1.      How do agencies deal with a polygraph that ends in a deceptive result with no admission of guilt?


Government data from the DOD annual reports to Congress reveal that typically no formal action is taken against employees in this position when they take counter intelligence scope polygraphs. However, left unanswered is how the careers of these persons are affected by such an outcome. Do they get good assignments and are they promoted? Jeffrey Smith, former CIA General Counsel, has noted that in the CIA (CIA testing is not included in the DOD annual reports to Congress) there have been many employees whose careers were put on hold as a consequence of deceptive polygraphs. What ultimately has happened to these people’s careers?


2.      How about an inconclusive result?


Inconclusive results require additional testing until the examiner is willing to make a deceptive or truthful verdict.


3.      Can we expect journeyman level polygraphers to adequately administer polygraphs to senior officials in heir own agency?


No. Examiners are only human. They know they cannot fail a superior without corroborating evidence of wrongdoing. The only way to get around this problem would be to guarantee polygraphers job security and career advancement no matter how they call cases. This would be bad policy, however, because it would formally establish polygraphers as a type of judge/jury that answers to no one.


4.      Will there be adverse consequences for employees who refuse to take polygraphs?


By law, they can be denied access to classified data. This can have a substantial effect on their careers, and likely would involve re-assignment to other jobs for which the employee is qualified. DOE has admitted however, that if such jobs do not exist within commuting distance of an employee’s current job location, termination of employment may result.
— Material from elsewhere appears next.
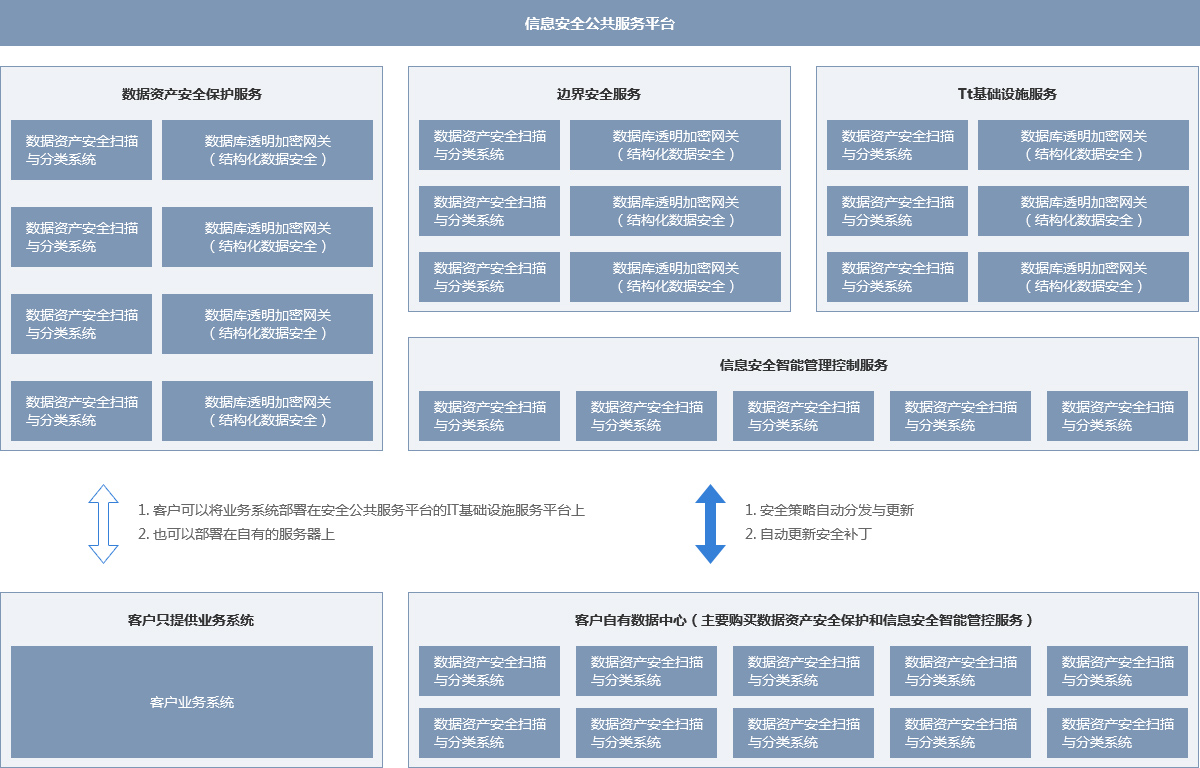Image resolution: width=1200 pixels, height=768 pixels.
Task: Click the 客户自有数据中心 panel title
Action: [x=803, y=620]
5.      If there are adverse consequences for not taking the exam, will this create an uncooperative emotional condition that could affect the results of the exam?


Yes. The polygraph profession’s code of ethics requires that exams not be given without an individual’s consent. Government workers cannot voluntarily give consent, and the consent forms DOE examiners use no longer contain the word “voluntary.” Being forced to take an exam is likely to make examinees overly anxious, increasing the likelihood of false positive outcomes.


6.      Regarding the FBI, will failing a national security update polygraph when all other factors are in order result in an adverse action?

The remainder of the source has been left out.